The contradictions of fast fashion

The contradictions of fast fashion

If you had to decide to dress trendy every day or help save the Earth, which would you choose?

Yes, it is quite an obscure question, but a rather important one. This is a genuine ultimatum that many people have come to contemplate living in our day and age. The climate crisis is in need desperate of action, but the want to fit into our modern society is, scarily, just as strong. You would think that the majority answer to that question is to save the planet, but with our generation’s social media addictions, we actively choose fast fashion. 

You may wonder why that question is hard for some people to answer. Well, not everyone cares about the planet. That is hard to believe for some people, but it is true. Many people have a mindset that the climate crisis is someone else’s problem. Sure, big corporations and the government need to take great action, due to the power they hold, in order to better our planet in larger proportions. As humans, we still have value in helping society take small steps in a forward direction in order to save the planet. 

Each year, the fashion industry is to blame for creating a whopping 1.7 billion tons of carbon dioxide emissions globally.
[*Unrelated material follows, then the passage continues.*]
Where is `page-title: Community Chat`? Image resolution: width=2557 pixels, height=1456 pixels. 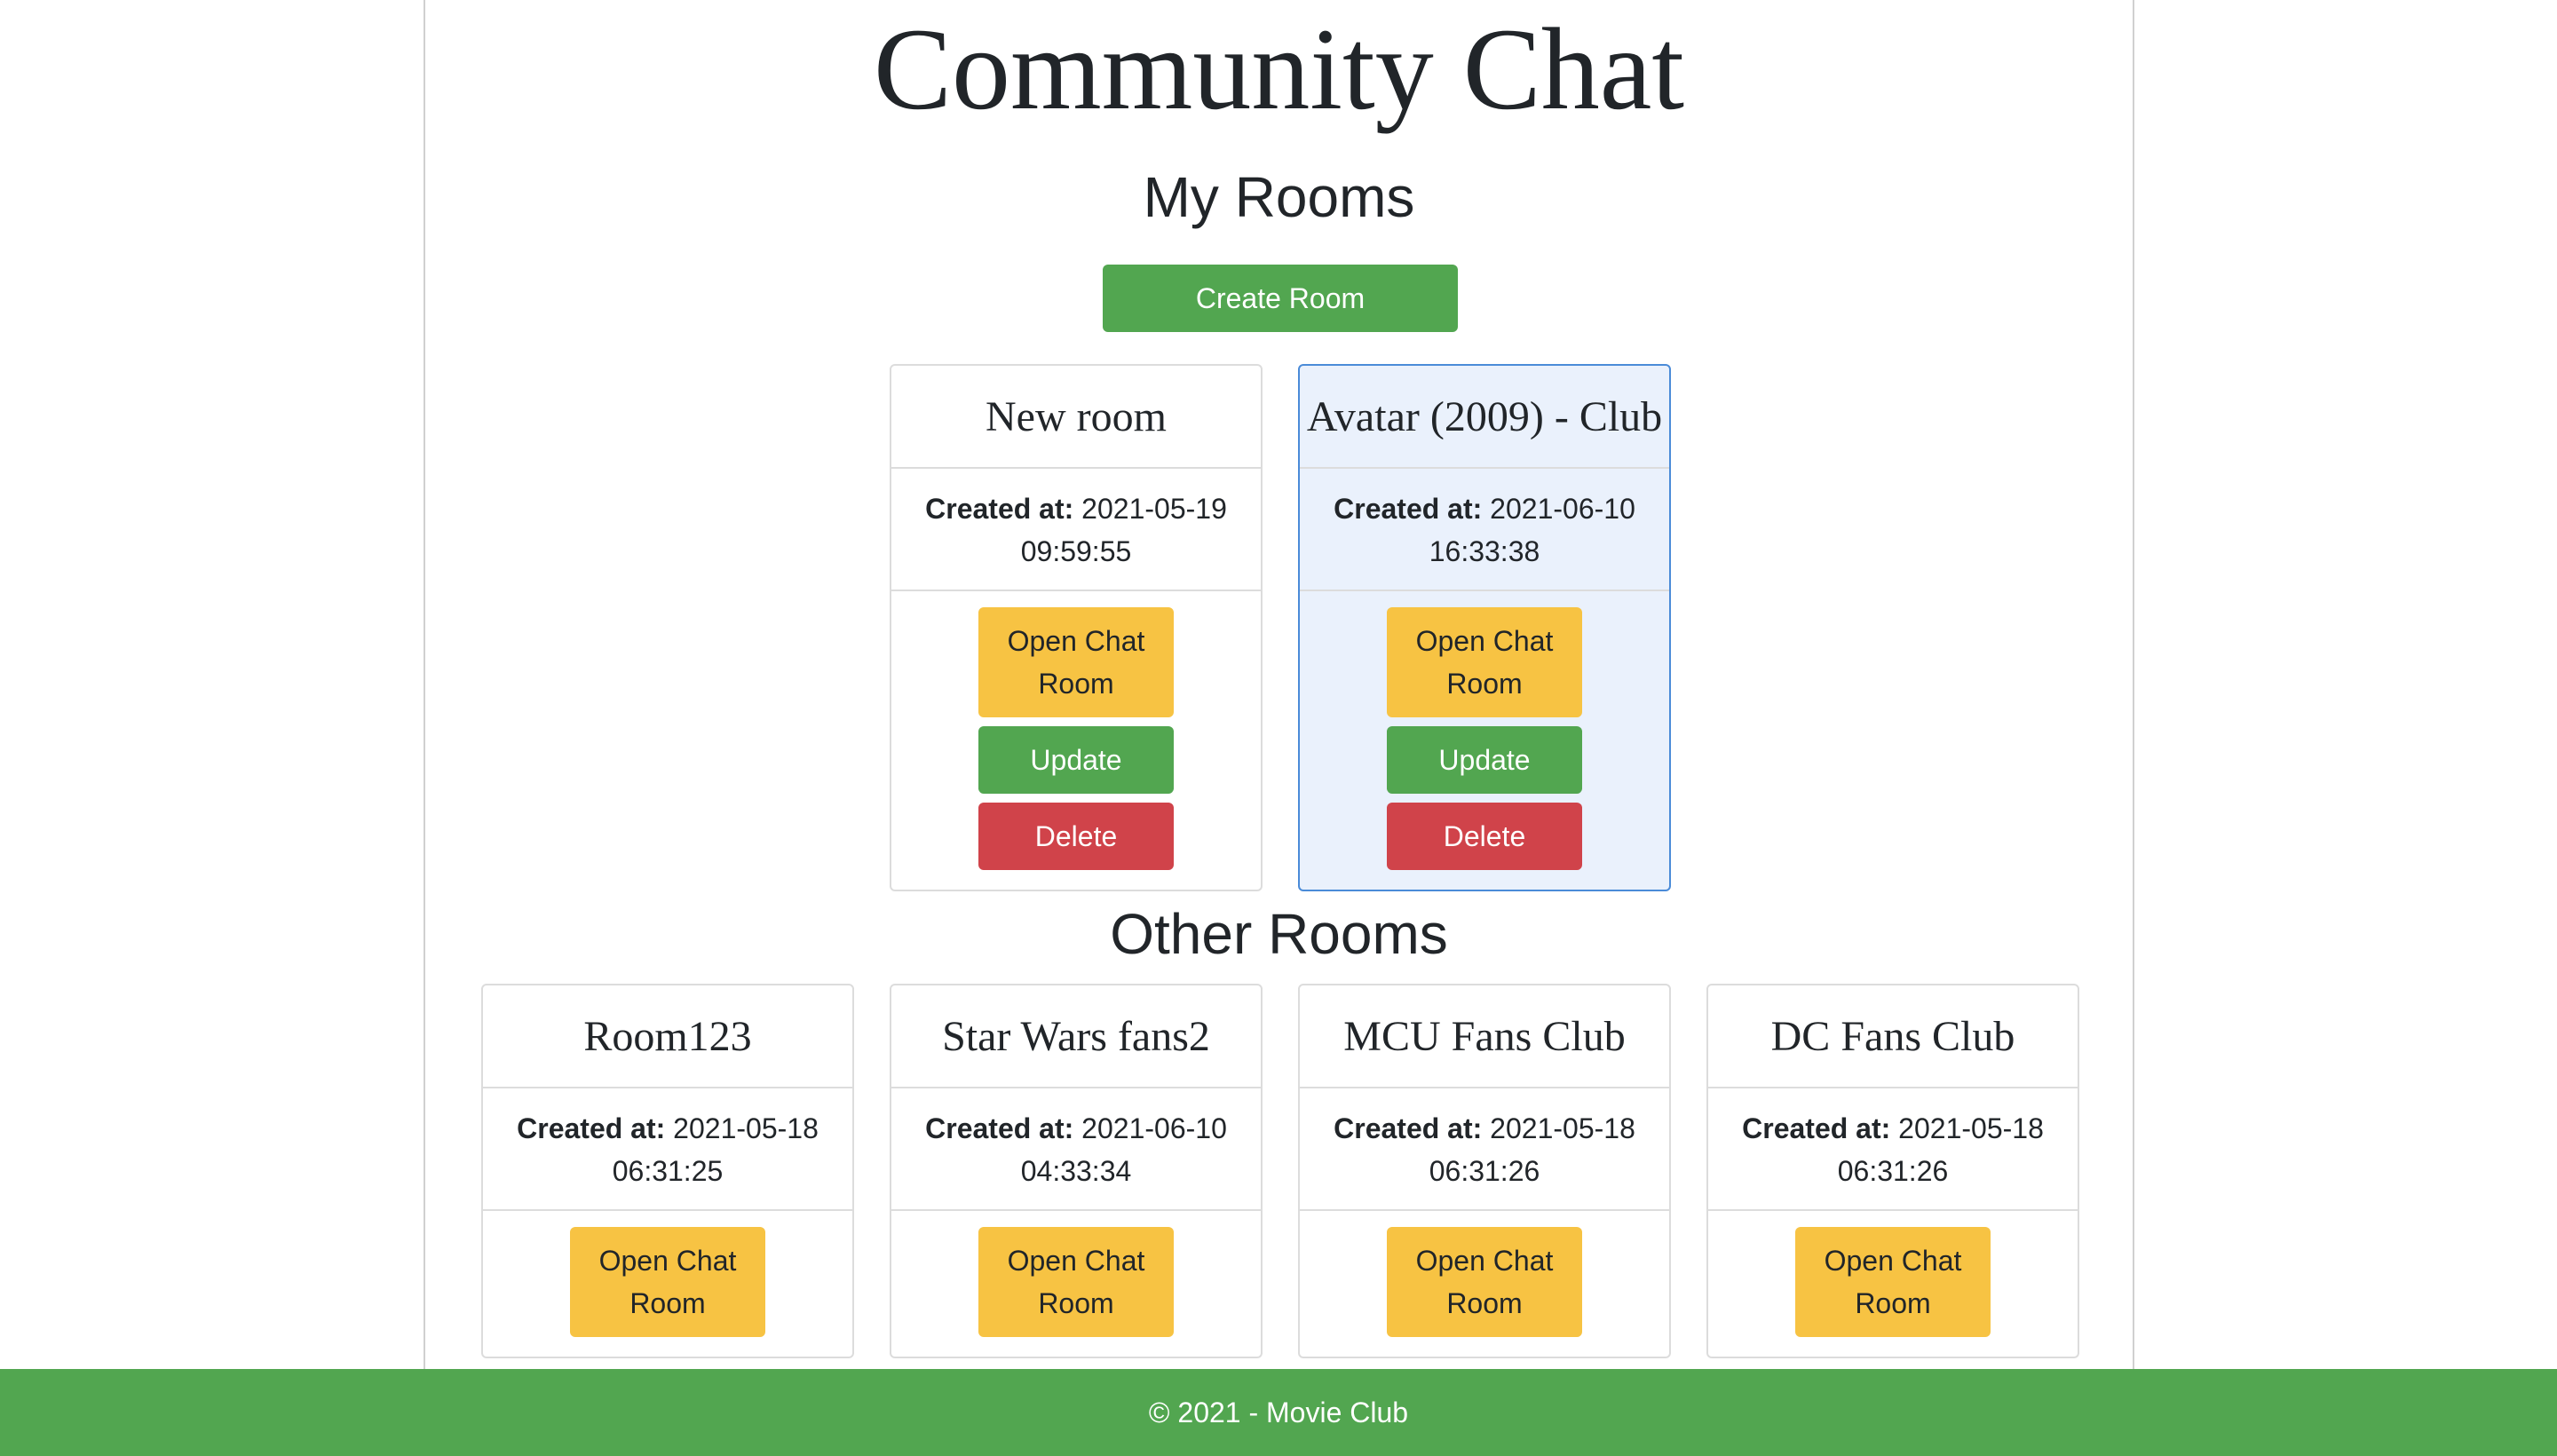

What is fast fashion and why do so many people feed into it? Fast fashion is the mass production of low-cost clothing that is a replication of what is on the high-fashion market at that time. It is a trendy alternative to high-fashion prices. One of the main fast fashion brands that has gained popularity amongst its’ other well-known competitors, such as Zara and H&M, is Shein. Shein is a Chinese online clothing retailer created by Chris Xu in 2008. It went from a small company to a billion-dollar fashion frenzy.  Overall, the United States is number one when it comes to the number of consumers that would rather buy fast fashion, standing at a high of 88% with other countries including Europe at 46%, India at 25%, and China at 21%. 

The reason for all of this is because of our brains. There is a section of our brains called the substantia nigra/ventral segmental area; it is where the novelty stimuli responders live, meaning when we see something new that is highly wanted, that part of our brain reacts. When this occurs, our dopamine levels rise, then creating an impulse to want to buy more new things. 

In the case of fast fashion consumerism, this is very helpful. The more items that are bought, the more money is made. In the case of our planet, this is extremely detrimental. Each year, the fashion industry is to blame for creating a whopping 1.7 billion tons of carbon dioxide emissions globally. The amount of textile waste every year is 92 million tons, and it is only growing. That is the equivalent of throwing out a trash truck full of clothes every single second, which is unfathomable. 

Action needs to be taken to support our planet. I can somewhat understand wanting to fit in and feel trendy. At the same time, does it make the most sense when our planet is literally dying? No, I see value in clean air, not in a top that I will wear once and never use again.